All morning, Mark Meyer had his eye on a used Mercedes-Benz police bike -- but it wasn't meant to be.
When it came to the auction floor, the bike, valued at $2,000 new, sold for $950. Meyer, owner of Nifty Thrifty secondhand and vintage store in West Babylon, bowed out at $650.
But as one of the hawk-eyed thrift shop owners who doubles as a cast member on the Travel Channel's show "Baggage Battles," Meyer still walked away with several items including a camcorder for $20 and a few "mystery boxes" -- that might hold anything from plastic jewelry to vintage Chanel purses -- for about $200.
"I'm in my home-field-advantage right now," said Meyer, a Lindenhurst native. "I have an empty truck and a full pocket."
The live auction in a Farmingdale warehouse was material for episode 10 of "Baggage Battles," a reality show on the business of buying and reselling unclaimed property, shot for the first time on Long Island.
It was hosted by Property Room, an online bidding company that partners with police departments nationwide to auction the found and seized merchandise that police agencies collect.
"Every police department in the United States has a property room, and, by law, has to clean out the property room and auction the stuff off to the public," said Tom Lane, the company's founder and a former Long Beach Police Department detective.
Several hundred people gathered Saturday to bid on 230 pieces, ranging from guitars, antique swords and jewelry to more unusual items, including an unused 10-year-old Siemens X-ray machine.
Police departments don't give back stories on the merchandise, Lane said.
Property Room has contracts with roughly 15 Long Island departments, including Nassau County's, which signed on in January and recently handed over a Patek Philippe, he said.

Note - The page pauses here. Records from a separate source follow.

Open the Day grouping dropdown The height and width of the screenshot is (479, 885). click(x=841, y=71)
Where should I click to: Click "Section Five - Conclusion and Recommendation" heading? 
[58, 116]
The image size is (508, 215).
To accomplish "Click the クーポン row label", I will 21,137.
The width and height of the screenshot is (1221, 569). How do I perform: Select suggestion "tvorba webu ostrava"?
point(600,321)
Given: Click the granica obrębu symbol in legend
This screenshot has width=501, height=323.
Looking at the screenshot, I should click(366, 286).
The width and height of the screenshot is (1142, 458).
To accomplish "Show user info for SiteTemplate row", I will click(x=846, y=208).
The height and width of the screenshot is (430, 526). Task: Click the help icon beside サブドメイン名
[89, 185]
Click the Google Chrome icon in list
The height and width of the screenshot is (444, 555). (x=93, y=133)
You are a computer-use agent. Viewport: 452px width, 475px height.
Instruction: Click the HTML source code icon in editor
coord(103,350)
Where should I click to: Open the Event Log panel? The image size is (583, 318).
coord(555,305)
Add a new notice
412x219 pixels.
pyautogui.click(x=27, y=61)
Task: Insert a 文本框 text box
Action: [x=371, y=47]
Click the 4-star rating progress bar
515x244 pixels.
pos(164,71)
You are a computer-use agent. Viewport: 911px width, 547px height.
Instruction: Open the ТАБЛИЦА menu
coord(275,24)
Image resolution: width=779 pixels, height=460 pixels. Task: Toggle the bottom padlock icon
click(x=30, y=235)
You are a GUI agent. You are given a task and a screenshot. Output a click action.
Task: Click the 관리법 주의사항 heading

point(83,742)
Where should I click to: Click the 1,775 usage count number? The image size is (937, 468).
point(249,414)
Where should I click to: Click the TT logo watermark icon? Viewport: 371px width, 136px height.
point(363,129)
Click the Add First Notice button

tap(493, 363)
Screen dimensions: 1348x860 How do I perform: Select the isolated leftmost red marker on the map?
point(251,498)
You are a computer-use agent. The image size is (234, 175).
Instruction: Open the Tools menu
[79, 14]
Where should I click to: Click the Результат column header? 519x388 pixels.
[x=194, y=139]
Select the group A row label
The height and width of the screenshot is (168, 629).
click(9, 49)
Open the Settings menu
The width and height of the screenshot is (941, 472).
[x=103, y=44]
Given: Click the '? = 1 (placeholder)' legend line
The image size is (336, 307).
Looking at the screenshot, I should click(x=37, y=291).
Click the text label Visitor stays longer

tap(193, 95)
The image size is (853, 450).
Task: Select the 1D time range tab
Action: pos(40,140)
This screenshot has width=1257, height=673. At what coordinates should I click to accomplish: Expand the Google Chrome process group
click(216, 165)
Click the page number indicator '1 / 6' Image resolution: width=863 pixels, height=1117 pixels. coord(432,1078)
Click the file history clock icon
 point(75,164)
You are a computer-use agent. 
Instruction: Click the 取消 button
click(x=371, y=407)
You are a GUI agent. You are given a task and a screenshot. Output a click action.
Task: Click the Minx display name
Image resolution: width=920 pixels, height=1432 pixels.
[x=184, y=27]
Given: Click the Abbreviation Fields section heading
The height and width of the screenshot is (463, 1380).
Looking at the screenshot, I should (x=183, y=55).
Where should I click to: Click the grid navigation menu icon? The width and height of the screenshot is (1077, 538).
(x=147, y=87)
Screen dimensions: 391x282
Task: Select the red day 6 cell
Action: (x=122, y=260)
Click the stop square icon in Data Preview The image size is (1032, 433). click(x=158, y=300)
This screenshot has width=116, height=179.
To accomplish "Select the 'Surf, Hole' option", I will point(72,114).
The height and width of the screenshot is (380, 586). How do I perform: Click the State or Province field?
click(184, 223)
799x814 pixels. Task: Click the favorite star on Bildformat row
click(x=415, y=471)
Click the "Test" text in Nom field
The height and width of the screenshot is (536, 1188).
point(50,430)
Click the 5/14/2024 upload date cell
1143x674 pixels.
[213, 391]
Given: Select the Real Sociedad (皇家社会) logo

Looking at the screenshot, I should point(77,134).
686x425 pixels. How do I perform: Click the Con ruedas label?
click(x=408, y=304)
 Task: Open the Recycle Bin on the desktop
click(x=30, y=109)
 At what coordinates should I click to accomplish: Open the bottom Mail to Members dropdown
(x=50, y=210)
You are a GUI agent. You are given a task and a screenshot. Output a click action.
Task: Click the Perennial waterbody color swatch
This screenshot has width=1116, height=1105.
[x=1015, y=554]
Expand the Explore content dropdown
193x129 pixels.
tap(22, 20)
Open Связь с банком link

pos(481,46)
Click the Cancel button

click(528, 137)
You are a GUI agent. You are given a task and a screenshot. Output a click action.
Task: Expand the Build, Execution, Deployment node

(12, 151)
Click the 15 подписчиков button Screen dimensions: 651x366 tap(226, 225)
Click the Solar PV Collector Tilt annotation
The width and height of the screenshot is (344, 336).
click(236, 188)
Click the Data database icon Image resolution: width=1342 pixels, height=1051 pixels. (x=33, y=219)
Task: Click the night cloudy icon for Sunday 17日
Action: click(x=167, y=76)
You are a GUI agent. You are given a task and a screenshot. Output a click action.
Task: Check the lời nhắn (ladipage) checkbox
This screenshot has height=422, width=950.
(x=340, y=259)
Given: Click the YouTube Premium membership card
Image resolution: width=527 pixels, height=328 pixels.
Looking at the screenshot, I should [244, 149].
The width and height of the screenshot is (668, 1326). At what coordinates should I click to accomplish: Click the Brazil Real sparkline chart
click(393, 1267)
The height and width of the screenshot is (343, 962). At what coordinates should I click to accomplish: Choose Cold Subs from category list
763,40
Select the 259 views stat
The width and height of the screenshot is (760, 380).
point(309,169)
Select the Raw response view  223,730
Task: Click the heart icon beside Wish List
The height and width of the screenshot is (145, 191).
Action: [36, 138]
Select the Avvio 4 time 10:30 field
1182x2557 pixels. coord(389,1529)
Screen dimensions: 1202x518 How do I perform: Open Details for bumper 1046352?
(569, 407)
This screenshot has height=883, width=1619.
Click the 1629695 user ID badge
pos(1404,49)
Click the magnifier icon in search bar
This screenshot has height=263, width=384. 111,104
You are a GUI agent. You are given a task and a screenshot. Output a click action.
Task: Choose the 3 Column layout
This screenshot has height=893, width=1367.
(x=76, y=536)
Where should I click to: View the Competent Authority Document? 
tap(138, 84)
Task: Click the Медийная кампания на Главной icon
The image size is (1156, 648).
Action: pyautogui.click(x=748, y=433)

Valued at $125,000 new, the watch is going for $70,000 on PropertyRoom.com.
Amid the hoots and hollers as bid numbers flew into the air, Bryan Johnson, of Huntington, a PropertyRoom.com customer for a year, hung back. Johnson said he came out of curiosity.
He flirted with bidding on a concrete saw and a few iPods -- but didn't want to spend more than $200. But "it's addictive," Johnson said. "You can save a lot of money."